Si dejamos la guerra en standby (pequeñas escaramuzas) podemos aventurar una hipótesis sobre esa nueva Ucrania, volcada política y culturalmente hacia occidente, sin las zonas del este y la península de Crimea, partes ya oficiales de la federación Rusa. Una Ucrania en la que el aparato militar-industrial tomará como ejemplo el de Estados Unidos. Será pues, junto al sector agrícola, uno de los motores económicos del país. Otro, en el medio plazo, será la reconstrucción. Y, ¿cuál es la dimensión económica de esta reconstrucción? Si tenemos en cuenta que su PIB nominal antes de la guerra estaba próximo a los 170.000 millones de dólares, y que en el 2022 ha caído un 32%, se puede aceptar que un ochenta por ciento del equipamiento está dañado. Los analistas in situ consideran que serán necesarios entre 300 y 350 mil millones de dólares para reestablecer los mínimos. Algunos sitúan la cifra en 500.000 (casi tres veces su PIB). Y este bocado es muy atractivo.
Tan atractivo que BlackRock (el gestor de activos financieros más importante del mundo), con una cartera de unos 12 billones de dólares (75 veces el PIB de Ucrania) ha llegado a un acuerdo con el gobierno Zelensky para asesorarlos financieramente con el propósito de que inversores de cualquier naturaleza participen en el proceso de reconstrucción. Por su trayectoria BlackRock ha destacado en la gestión de las privatizaciones, limitando las regulaciones administrativas y reduciendo las prestaciones sociales. Una de las áreas de más interés para los inversores internacionales es el sector agrícola, donde destacan el cultivo del girasol (mayor productor mundial), patata (tercer productor mundial), trigo sarraceno (tercer productor mundial), calabaza (tercer productor mundial), guisante seco (cuarto productor mundial), maíz (quinto productor mundial), repollo (quinto productor mundial), pepino (sexto productor mundial) y un largo etcétera. El campo ucraniano es una joya de la corona para hacer prácticas con un modelo neoliberal.

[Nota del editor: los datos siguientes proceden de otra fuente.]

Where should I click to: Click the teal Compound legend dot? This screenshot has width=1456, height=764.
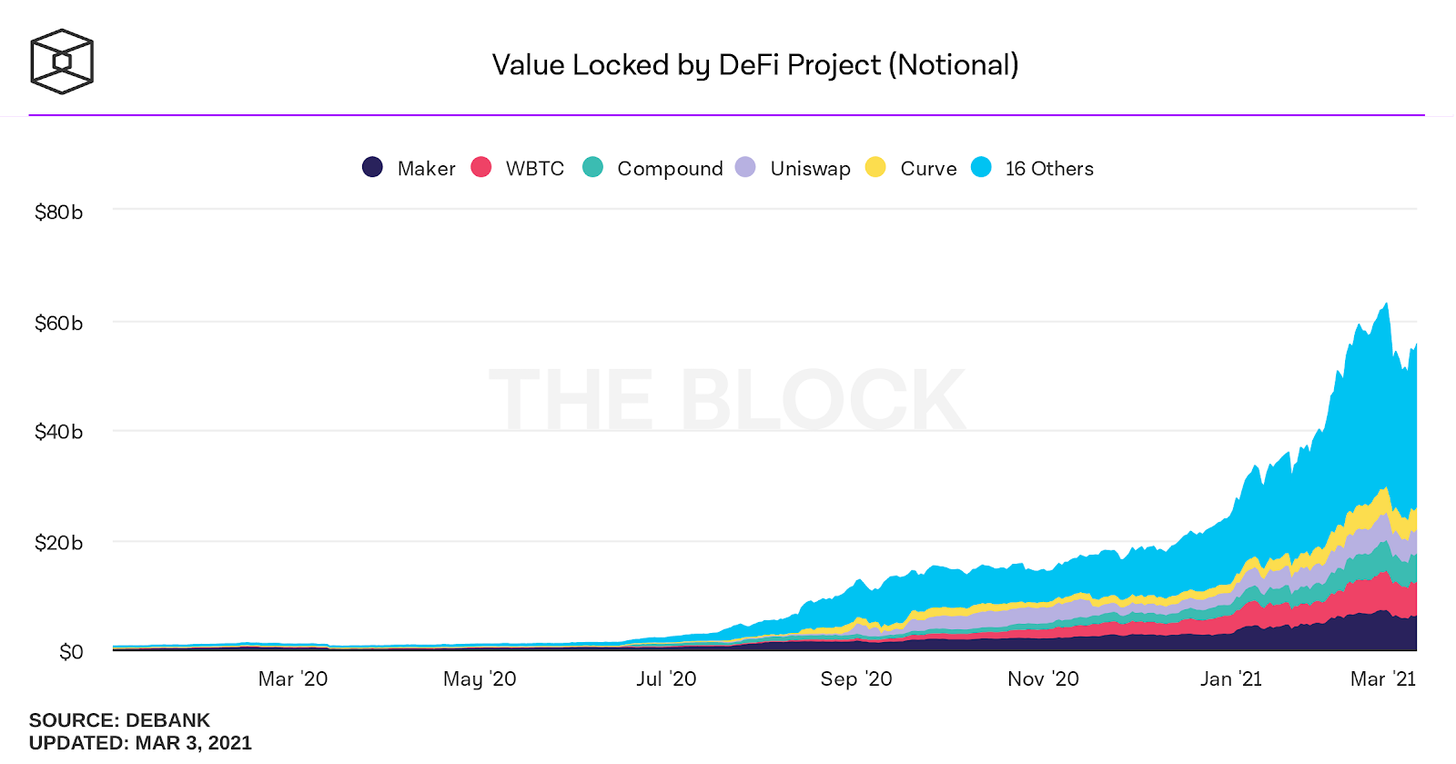tap(593, 168)
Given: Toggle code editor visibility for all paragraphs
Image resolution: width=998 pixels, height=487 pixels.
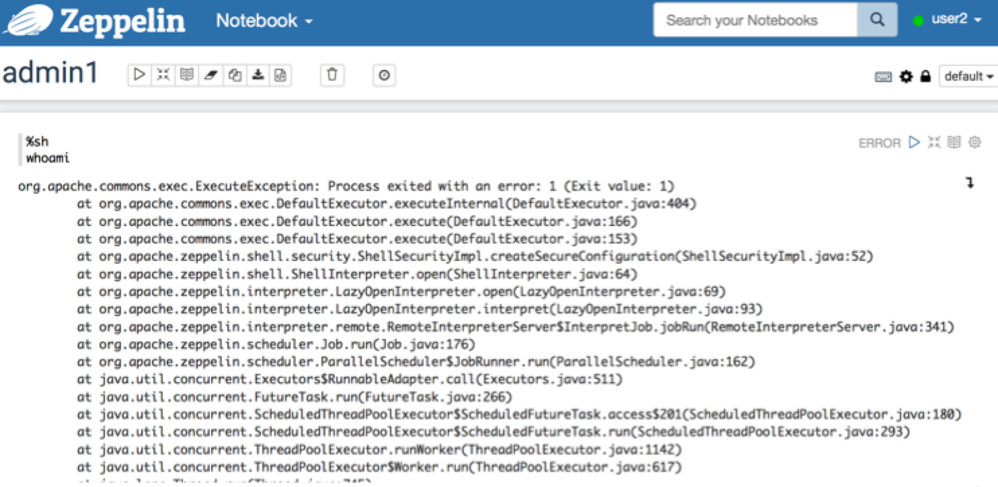Looking at the screenshot, I should point(163,75).
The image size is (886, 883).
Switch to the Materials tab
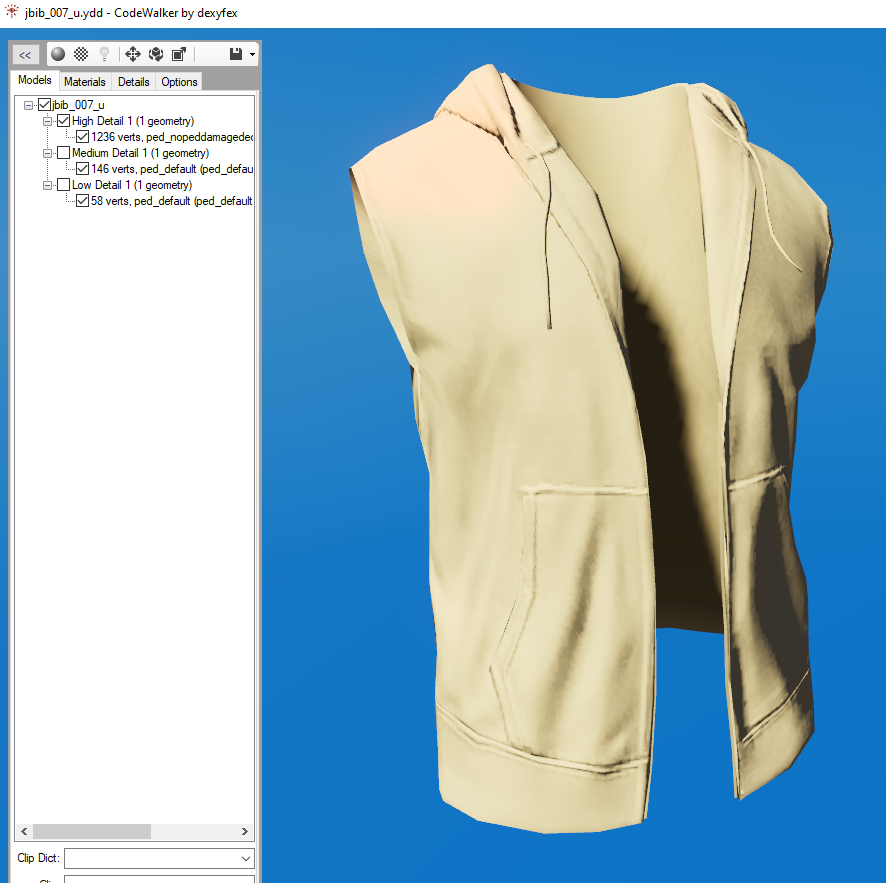(85, 82)
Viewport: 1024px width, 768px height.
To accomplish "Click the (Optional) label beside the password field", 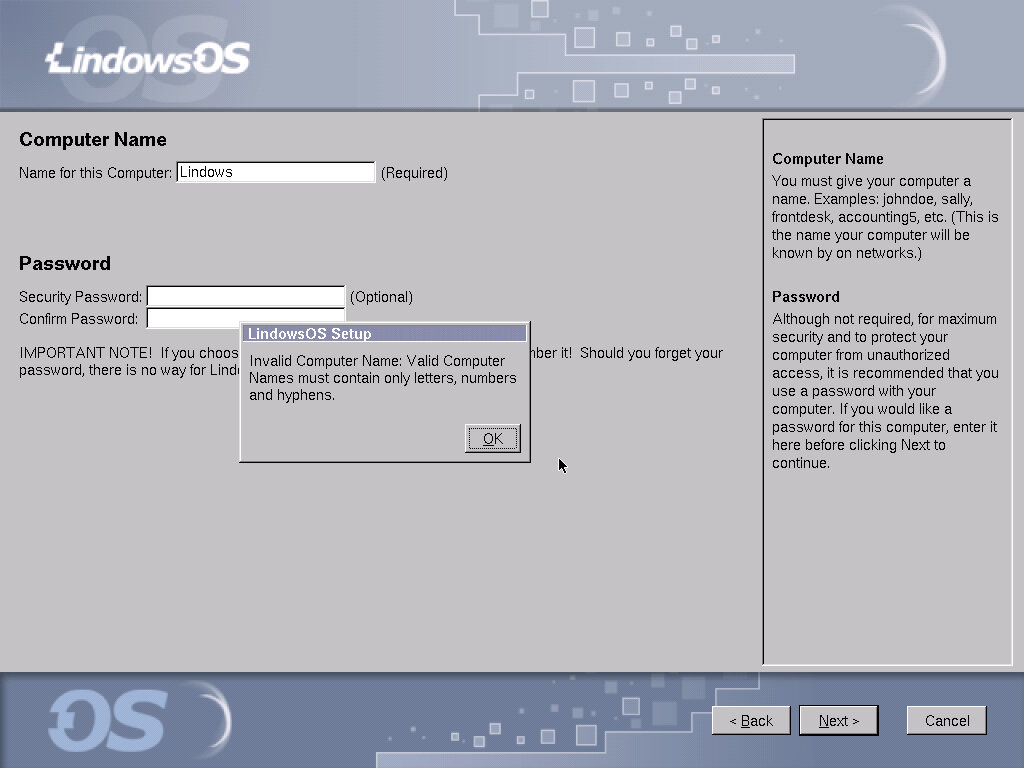I will [x=381, y=297].
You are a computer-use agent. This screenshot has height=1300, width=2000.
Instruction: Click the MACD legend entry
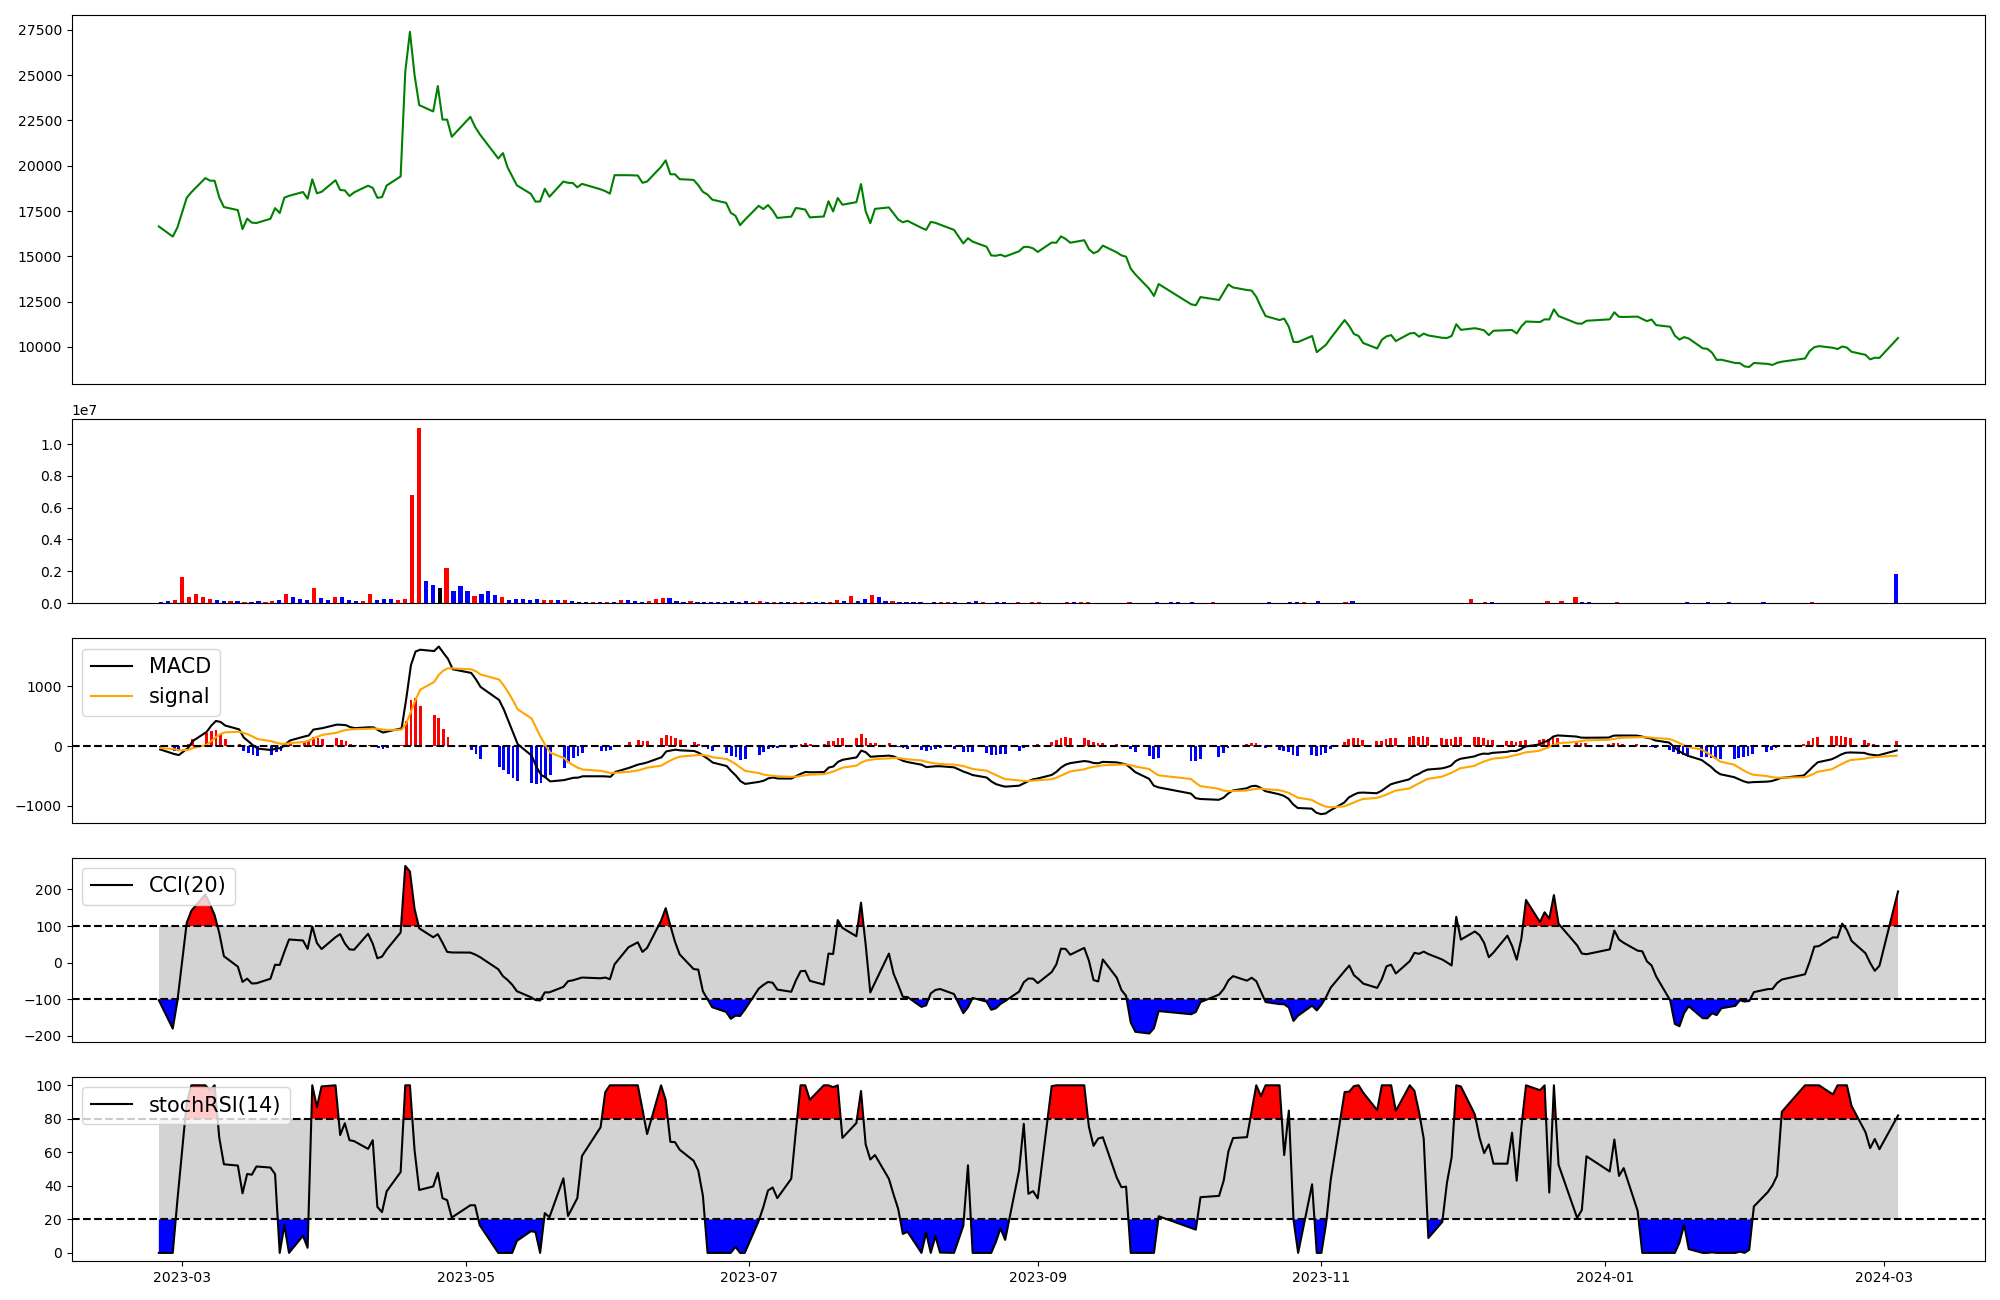(179, 666)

Nadie sabe que puede ocurrir en el medio plazo, pero los antecedentes de la gestión en diversos países invadidos, tomados o tutelados por los sucesivos gobiernos norteamericanos, no hacen presagiar un futuro muy atractivo para los ciudadanos ucranianos que decidan continuar en su país de origen.
Mejor sería que, de una vez por todas, la sociedad tomara conciencia de que ya no hay líder hegemónico, ni modelo político ideal ajustado a las necesidades del pueblo llano. Sería aconsejable que cada colectivo decidiera por su cuenta aquel sistema ajustado a sus intereses. Se ha constatado que hay muchos productos en el mercado (“democracia liberal”, “democracia autoritaria”, “democracia neoliberal”, “autoritarismo democrático”, “autocracia”, “democracia directa”, “democracia representativa” y otras variantes) y ninguno ha demostrado hasta el momento su superioridad sostenida sobre el resto.
Ya sabemos lo que ocurre cuando alguien pretende venderte un coche de segunda mano.